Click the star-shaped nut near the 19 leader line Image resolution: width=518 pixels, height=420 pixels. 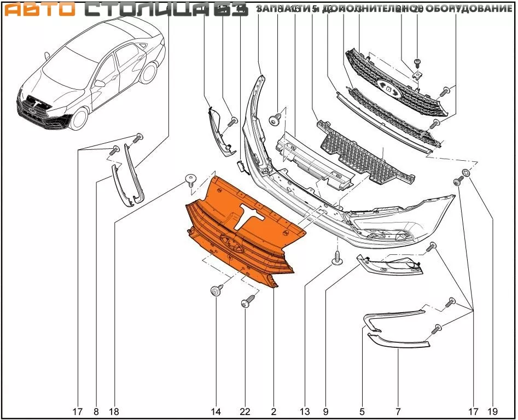coord(467,173)
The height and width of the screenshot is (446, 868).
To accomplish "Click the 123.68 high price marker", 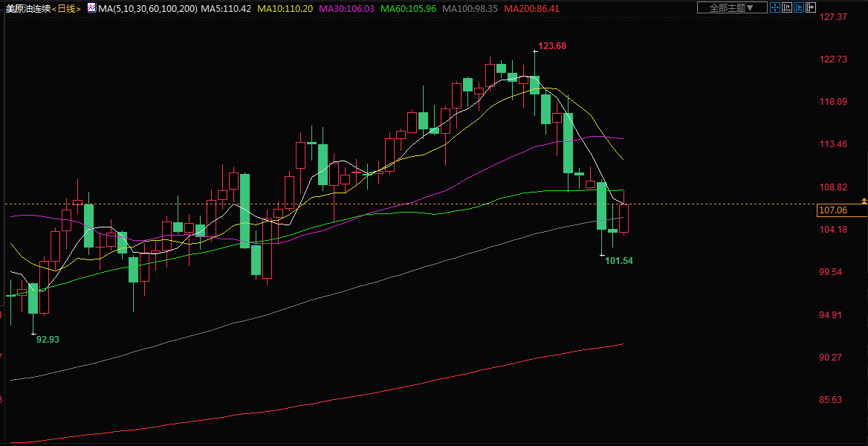I will pyautogui.click(x=552, y=46).
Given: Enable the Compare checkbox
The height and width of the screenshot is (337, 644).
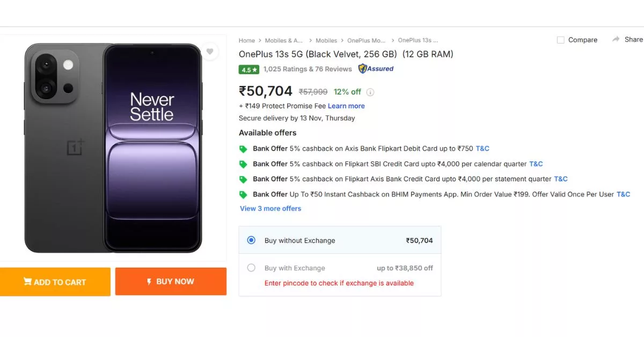Looking at the screenshot, I should [560, 39].
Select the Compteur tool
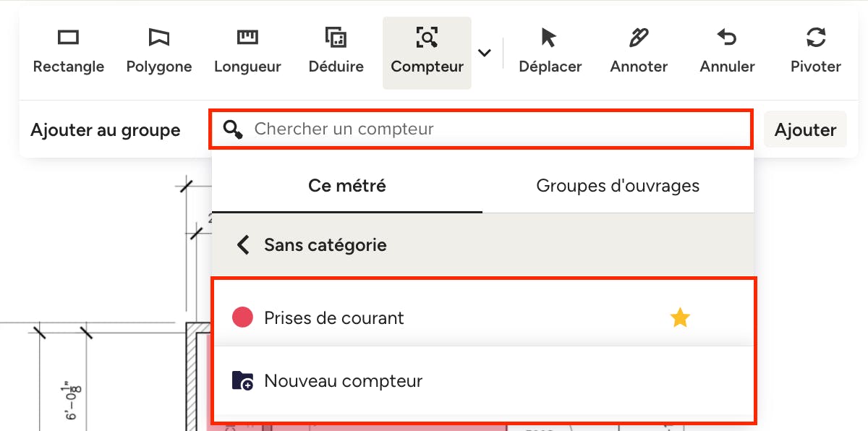 (x=427, y=52)
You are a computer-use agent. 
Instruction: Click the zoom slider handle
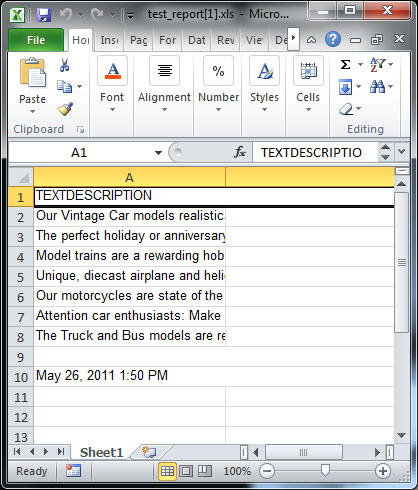click(325, 471)
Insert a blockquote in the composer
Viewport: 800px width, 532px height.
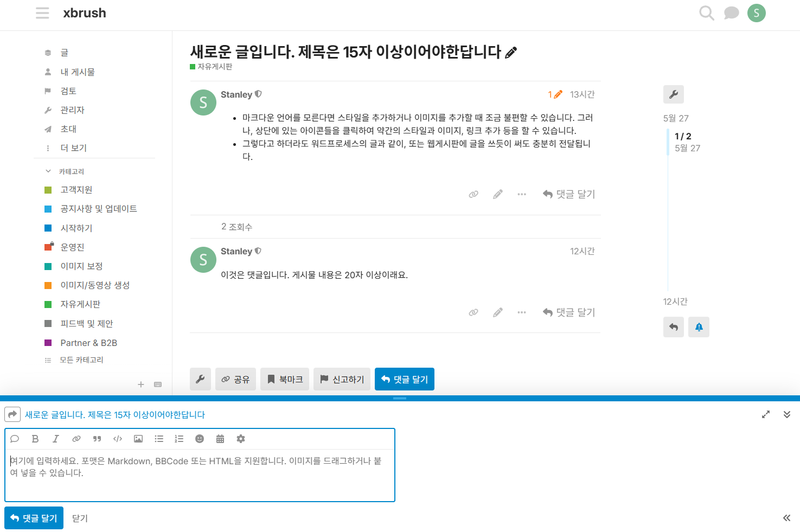97,439
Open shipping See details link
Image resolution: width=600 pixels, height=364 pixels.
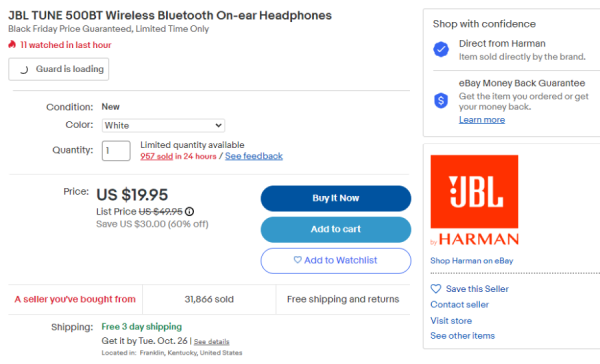click(212, 341)
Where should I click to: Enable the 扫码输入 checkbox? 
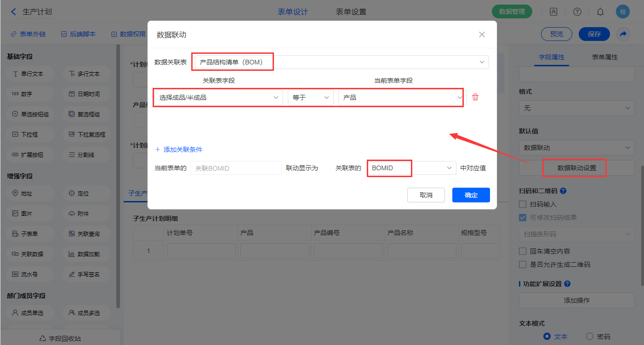pyautogui.click(x=523, y=204)
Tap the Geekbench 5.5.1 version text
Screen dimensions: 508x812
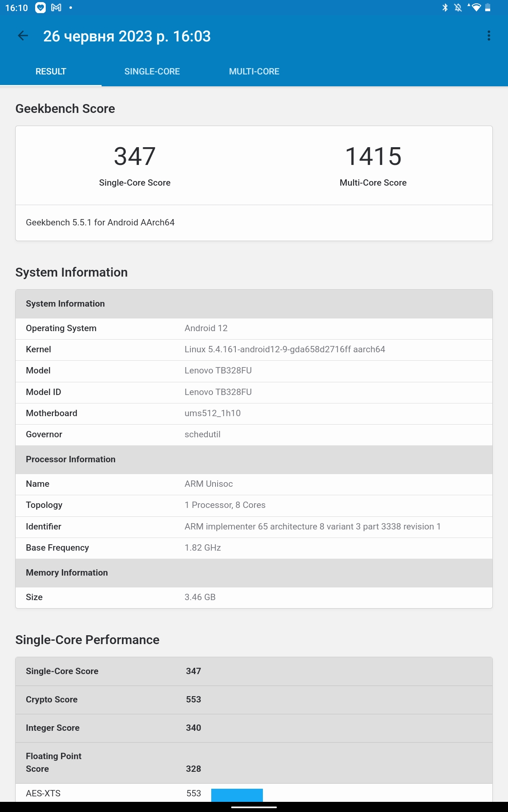[100, 223]
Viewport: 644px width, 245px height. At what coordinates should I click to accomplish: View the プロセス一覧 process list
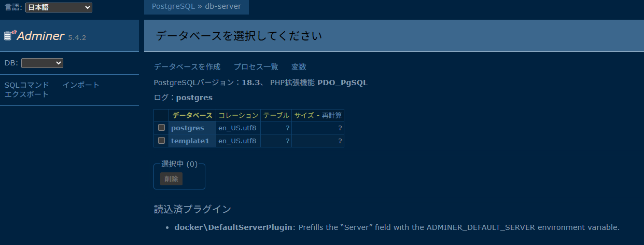[256, 67]
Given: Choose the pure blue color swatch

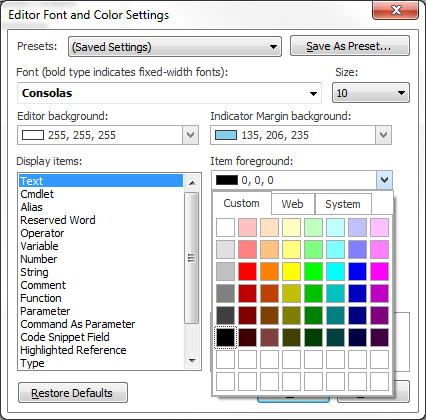Looking at the screenshot, I should coord(357,271).
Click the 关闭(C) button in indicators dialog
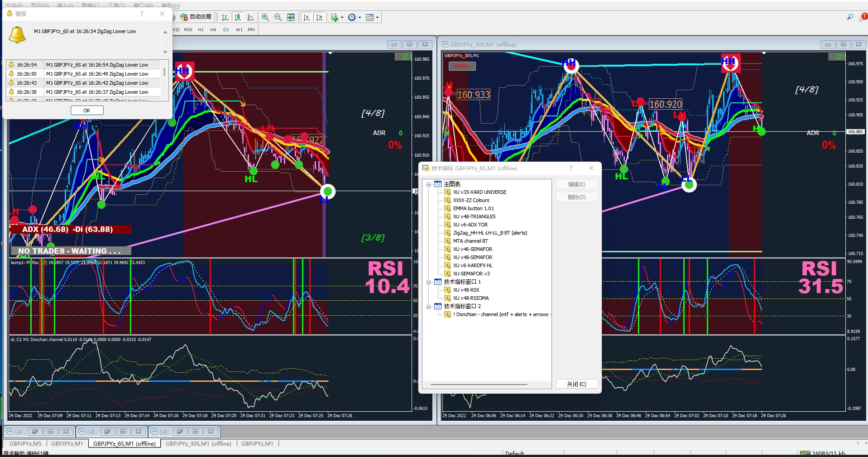 (x=576, y=384)
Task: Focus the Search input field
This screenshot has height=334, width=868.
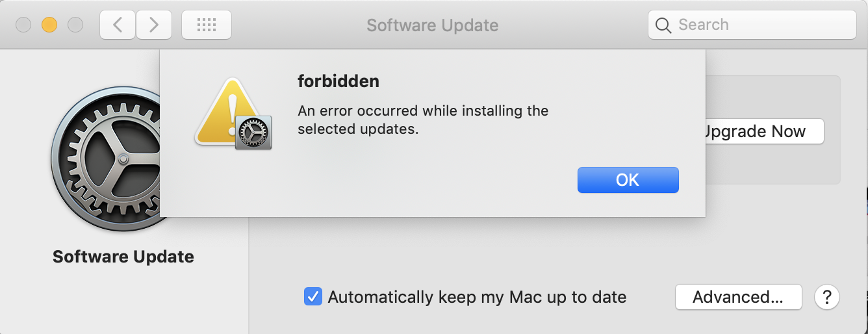Action: pos(752,25)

• Prompt:
Look for the line that contains "Open shipping See details link", then please copy it and the rest of the lines through the end of the data, pictures excluded.

• Result for this exercise:
Open shipping See details link
Image resolution: width=600 pixels, height=364 pixels.
click(212, 341)
Where should I click to: Enable the 扫码输入 checkbox? 
pyautogui.click(x=523, y=204)
Tap the Geekbench 5.5.1 version text
Screen dimensions: 508x812
[100, 223]
Viewport: 644px width, 245px height. At what coordinates should I click to accomplish: View the プロセス一覧 process list
[256, 67]
Given: Choose the pure blue color swatch

Looking at the screenshot, I should coord(357,271).
Click the 关闭(C) button in indicators dialog
 (x=576, y=384)
Task: Focus the Search input field
This screenshot has height=334, width=868.
Action: pos(752,25)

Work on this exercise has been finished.